These figurines, John hazarded, were in some way connected with similar items nestling in the yaranga’s nooks and crannies. Sometimes Toko conducted long and earnest discussions with them. What these discussions concerned
– John could only guess. Even later, when he began to understand Chukchi speech, he could not make sense of these allegorical exhortations and pleas. These were conversations with the gods, private and heartfelt talks, where only the direct conversants could understand one another, and the joining in of a third would have been pointless.
While Toko was busy adjusting his hunting gear, Pyl’mau got breakfast going. In good times, when there was some store in the meat pits, the morning meal consisted of frozen ground meat and a few pieces of the previous night’s boiled seal. All this was washed down with a few mugfuls of brick tea, which Toko shaved off onto a clean wooden board.
Food was served on a long wooden platter of somewhat dubious cleanliness. At first, John would transfer the food to his own tin plate, but on consideration, decided that it was much more advantageous to eat from the common dish when the deciding factors are speed and strength of tooth.
Finally, Toko would pull the sackcloth overall over his head, festoon himself with various pieces of gear, take up the first walking cane in one hand and the second in the other, and stride off into the blushing horizon, gradually dissolving in the thick predawn blue.
John would usually stand by the yaranga in silence, and follow the bread-winner with his eyes, until the latter disappeared among the ice-hummocks on the shore.

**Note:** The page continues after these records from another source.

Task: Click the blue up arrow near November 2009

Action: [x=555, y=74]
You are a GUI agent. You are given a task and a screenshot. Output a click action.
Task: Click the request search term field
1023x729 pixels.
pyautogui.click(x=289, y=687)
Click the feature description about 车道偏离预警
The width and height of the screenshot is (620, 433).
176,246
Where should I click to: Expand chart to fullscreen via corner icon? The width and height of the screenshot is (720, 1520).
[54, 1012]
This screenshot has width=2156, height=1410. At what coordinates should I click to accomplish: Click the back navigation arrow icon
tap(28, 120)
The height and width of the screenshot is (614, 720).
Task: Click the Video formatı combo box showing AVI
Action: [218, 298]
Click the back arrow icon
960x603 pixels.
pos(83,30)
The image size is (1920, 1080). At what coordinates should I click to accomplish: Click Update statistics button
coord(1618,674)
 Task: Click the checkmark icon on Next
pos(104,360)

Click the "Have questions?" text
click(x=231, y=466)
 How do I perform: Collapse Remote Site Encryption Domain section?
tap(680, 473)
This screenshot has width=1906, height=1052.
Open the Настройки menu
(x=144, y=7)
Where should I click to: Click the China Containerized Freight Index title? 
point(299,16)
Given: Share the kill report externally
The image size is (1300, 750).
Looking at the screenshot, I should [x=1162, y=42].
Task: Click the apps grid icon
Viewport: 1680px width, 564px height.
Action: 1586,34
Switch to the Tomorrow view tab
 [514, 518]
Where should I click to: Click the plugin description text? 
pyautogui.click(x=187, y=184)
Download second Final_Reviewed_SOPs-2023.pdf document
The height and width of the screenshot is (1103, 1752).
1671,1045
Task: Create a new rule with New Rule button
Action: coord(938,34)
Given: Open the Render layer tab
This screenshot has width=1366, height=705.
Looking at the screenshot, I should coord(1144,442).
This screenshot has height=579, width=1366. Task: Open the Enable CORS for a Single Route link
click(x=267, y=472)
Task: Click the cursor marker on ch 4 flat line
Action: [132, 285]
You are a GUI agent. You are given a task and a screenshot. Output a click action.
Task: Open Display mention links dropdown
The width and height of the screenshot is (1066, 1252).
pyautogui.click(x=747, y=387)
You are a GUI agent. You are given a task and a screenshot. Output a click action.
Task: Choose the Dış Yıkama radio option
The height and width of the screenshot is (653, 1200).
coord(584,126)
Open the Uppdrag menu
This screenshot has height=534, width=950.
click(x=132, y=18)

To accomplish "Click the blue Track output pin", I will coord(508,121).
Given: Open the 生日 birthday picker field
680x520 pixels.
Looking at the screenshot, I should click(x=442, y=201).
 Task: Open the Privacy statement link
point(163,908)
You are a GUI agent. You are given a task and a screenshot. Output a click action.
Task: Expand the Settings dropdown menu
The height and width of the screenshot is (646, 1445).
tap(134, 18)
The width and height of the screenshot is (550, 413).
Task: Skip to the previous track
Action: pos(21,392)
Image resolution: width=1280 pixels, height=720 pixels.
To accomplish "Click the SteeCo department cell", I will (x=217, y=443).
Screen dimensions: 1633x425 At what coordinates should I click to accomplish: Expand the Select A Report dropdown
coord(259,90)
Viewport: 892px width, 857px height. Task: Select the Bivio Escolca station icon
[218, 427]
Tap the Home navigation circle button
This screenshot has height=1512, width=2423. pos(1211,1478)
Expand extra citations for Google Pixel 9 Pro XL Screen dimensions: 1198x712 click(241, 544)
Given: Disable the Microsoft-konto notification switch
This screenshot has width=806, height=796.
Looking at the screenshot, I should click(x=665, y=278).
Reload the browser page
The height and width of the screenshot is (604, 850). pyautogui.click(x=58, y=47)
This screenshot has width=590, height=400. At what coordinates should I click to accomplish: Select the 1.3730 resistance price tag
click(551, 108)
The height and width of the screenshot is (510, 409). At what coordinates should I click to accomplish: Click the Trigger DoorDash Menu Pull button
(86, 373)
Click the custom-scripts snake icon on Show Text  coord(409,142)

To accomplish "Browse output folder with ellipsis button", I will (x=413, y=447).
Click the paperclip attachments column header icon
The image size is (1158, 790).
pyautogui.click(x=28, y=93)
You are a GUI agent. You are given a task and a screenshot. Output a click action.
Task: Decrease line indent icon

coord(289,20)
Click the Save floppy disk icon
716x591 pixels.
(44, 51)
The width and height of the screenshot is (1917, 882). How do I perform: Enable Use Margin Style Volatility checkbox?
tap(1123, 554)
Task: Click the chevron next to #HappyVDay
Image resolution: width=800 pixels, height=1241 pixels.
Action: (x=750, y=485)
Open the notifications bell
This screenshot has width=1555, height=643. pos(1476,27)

He’d return to the yaranga and sit by the dying brazier, giving himself over to a kind of meditative doze. He tried hard to avoid dwelling on the past, dispersing thoughts of his lost friends, the green gardens of Port Hope and the caressing waters of Lake Ontario. With a malicious pleasure, he told himself that he’d become almost like one of the savages that surrounded him, primarily focused on food, warmth, and sleep. With a kind of nasty inner glee he observed his habits, ingrained since childhood, fall away like a useless old skin. It hadn’t taken very long before he felt quite comfortable not brushing his teeth, or indeed washing his face. He had long since exchanged his underwear, rotting from sweat and grime, for a bit of fawn skin.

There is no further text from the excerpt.